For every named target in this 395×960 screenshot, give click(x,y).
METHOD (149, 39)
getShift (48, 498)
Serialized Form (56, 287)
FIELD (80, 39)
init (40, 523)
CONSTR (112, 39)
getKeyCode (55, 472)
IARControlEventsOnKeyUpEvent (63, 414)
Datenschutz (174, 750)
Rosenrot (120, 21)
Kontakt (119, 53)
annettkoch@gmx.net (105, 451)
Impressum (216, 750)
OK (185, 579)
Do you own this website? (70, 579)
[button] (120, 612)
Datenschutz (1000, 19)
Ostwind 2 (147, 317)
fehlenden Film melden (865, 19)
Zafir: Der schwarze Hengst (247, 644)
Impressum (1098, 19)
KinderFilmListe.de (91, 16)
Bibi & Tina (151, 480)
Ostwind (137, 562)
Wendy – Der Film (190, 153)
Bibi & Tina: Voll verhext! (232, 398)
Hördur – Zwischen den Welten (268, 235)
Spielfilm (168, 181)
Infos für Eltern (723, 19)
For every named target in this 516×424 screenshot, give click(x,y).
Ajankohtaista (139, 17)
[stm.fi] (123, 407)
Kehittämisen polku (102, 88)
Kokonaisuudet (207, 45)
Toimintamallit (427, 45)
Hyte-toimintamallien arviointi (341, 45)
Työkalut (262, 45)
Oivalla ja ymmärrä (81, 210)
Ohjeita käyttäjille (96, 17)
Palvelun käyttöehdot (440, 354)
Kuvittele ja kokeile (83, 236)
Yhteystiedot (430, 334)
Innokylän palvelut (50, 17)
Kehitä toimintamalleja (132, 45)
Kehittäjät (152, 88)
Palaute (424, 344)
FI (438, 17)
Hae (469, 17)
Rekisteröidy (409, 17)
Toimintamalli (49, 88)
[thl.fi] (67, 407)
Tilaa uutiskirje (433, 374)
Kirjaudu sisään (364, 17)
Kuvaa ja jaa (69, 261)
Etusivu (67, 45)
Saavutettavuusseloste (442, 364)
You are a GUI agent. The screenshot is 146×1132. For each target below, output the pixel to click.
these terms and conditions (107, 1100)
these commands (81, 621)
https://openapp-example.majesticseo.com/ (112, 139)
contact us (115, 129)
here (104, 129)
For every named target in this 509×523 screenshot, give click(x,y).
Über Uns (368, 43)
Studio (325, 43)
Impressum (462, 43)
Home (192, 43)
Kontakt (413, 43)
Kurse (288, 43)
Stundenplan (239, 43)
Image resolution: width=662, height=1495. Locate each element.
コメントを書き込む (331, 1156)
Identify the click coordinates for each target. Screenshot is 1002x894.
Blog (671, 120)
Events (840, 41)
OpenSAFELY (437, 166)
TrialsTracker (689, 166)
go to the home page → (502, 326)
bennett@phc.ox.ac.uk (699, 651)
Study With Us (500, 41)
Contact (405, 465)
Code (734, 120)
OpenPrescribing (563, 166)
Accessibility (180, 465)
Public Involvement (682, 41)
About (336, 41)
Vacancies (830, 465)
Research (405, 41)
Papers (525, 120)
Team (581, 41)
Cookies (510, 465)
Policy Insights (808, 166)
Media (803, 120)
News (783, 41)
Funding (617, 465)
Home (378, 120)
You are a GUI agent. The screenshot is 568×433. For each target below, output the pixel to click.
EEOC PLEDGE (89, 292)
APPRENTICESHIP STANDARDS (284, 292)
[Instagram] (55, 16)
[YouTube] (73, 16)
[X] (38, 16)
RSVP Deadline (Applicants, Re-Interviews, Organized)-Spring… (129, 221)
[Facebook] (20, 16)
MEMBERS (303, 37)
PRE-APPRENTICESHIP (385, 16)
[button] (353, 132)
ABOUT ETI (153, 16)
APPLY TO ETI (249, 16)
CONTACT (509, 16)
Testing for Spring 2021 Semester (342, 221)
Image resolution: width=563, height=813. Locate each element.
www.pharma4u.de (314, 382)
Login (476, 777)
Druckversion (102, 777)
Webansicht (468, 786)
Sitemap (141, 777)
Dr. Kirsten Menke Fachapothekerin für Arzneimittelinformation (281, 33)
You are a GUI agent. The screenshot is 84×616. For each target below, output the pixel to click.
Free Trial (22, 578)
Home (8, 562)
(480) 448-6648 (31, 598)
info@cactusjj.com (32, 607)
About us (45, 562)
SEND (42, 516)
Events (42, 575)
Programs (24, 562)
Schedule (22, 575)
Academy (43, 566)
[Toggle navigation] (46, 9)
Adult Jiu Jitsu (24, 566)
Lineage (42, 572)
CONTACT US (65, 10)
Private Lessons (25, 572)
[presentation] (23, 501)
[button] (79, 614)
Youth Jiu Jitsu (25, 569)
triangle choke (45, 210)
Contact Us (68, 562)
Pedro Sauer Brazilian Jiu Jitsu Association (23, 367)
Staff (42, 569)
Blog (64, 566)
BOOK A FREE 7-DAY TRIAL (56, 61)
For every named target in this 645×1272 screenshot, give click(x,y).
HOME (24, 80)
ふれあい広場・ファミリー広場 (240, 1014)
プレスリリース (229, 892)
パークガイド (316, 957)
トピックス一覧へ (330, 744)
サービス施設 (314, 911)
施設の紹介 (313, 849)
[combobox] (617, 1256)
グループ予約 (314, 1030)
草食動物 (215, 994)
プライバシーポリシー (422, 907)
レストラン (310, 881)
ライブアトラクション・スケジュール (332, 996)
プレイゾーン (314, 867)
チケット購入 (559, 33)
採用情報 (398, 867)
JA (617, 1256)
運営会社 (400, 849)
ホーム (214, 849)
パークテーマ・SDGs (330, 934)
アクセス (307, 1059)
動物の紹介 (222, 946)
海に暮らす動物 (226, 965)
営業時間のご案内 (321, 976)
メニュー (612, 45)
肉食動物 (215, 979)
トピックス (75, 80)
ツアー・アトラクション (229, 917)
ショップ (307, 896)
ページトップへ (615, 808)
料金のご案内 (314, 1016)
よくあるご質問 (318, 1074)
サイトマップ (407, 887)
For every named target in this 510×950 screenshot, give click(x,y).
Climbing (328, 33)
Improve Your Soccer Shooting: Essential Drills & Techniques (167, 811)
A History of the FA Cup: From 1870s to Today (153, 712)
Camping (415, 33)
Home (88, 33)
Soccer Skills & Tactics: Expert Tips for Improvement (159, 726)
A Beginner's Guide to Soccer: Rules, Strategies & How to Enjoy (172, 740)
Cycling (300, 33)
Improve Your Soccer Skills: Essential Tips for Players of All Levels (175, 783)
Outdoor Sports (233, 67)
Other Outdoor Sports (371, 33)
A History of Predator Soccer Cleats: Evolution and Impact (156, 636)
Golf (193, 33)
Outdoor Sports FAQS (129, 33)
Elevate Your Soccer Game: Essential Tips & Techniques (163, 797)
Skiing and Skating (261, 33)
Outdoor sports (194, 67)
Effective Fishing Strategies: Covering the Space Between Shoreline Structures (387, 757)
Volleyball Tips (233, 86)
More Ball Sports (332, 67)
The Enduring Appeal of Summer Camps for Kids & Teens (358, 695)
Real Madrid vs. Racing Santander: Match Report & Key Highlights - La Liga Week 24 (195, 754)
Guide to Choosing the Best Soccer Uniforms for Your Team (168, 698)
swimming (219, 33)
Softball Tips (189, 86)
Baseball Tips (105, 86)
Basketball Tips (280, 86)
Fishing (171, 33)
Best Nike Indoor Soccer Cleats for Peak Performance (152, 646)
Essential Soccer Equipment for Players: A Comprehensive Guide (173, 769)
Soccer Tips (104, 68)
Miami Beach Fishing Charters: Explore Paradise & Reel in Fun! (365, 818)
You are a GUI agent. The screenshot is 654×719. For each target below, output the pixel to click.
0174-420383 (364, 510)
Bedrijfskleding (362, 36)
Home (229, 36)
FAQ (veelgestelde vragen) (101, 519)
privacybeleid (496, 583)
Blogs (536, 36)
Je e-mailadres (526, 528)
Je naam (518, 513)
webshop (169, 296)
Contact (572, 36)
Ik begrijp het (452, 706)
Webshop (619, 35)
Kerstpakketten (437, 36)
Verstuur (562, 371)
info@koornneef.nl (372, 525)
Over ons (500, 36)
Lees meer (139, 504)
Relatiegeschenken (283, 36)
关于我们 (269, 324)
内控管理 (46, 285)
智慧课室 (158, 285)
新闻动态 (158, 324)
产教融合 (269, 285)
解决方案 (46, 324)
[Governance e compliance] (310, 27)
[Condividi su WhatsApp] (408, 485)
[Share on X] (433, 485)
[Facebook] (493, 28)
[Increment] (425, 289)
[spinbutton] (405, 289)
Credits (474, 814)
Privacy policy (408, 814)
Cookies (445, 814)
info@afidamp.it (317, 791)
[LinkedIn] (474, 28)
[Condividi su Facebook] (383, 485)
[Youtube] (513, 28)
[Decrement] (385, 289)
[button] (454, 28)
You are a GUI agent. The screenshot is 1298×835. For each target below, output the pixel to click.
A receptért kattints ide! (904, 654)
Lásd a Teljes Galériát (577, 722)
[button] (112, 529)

============================================================

**YOUR OBJECTIVE**
Rewrite everything in the listing from the line with "Datenschutz (1000, 19)" down to the line with "コメントを書き込む (331, 1156)", both included and requests kept. Scale each coordinate in the answers by 2.3 and round to whole numbers, halves up, leaving the numbers in the requests unchanged.

**SOLUTION TO THE EXERCISE**
Datenschutz (2300, 44)
Ostwind 2 (338, 729)
fehlenden Film melden (1990, 44)
Zafir: Der schwarze Hengst (568, 1481)
Impressum (2525, 44)
KinderFilmListe.de (209, 37)
Bibi & Tina (347, 1104)
Ostwind (315, 1293)
Wendy – Der Film (437, 352)
Bibi & Tina: Voll verhext! (534, 915)
Hördur – Zwischen den Welten (616, 541)
Spielfilm (386, 416)
Infos für Eltern (1663, 44)
For every named target in this 516×424 screenshot, give click(x,y).
Ajankohtaista (320, 39)
[stm.fi] (283, 936)
Kehittämisen polku (235, 202)
Kokonaisuudet (476, 104)
Toimintamallit (982, 104)
Hyte-toimintamallien arviointi (784, 104)
Työkalut (603, 104)
Oivalla ja ymmärrä (186, 483)
Ohjeita käyttäjille (221, 39)
Palvelun käyttöehdot (1012, 814)
Kuvittele ja kokeile (191, 543)
Yhteystiedot (989, 768)
Innokylän palvelut (115, 39)
Kehitä toimintamalleja (304, 104)
Kehittäjät (350, 202)
Palaute (975, 791)
FI (1007, 39)
Hae (1079, 39)
Rekisteröidy (941, 39)
Toimintamalli (113, 202)
[thl.fi] (154, 936)
Tilaa uutiskirje (996, 860)
Kirjaudu sisään (837, 39)
Kuvaa ja jaa (159, 600)
Etusivu (154, 104)
Saavutettavuusseloste (1017, 837)
You are a GUI agent. The screenshot is 146×1132. For each target below, output the pixel to click.
these terms and conditions (246, 2530)
these commands (186, 1428)
https://openapp-example.majesticseo.com/ (258, 320)
contact us (265, 297)
here (239, 297)
For every named target in this 509×523 screenshot, give click(x,y).
Über Uns (846, 99)
Studio (748, 99)
Impressum (1063, 99)
Home (442, 99)
Kontakt (950, 99)
Kurse (662, 99)
Stundenplan (550, 99)
Image resolution: width=662, height=1495. Locate each element.
コメントを書き込む (761, 2659)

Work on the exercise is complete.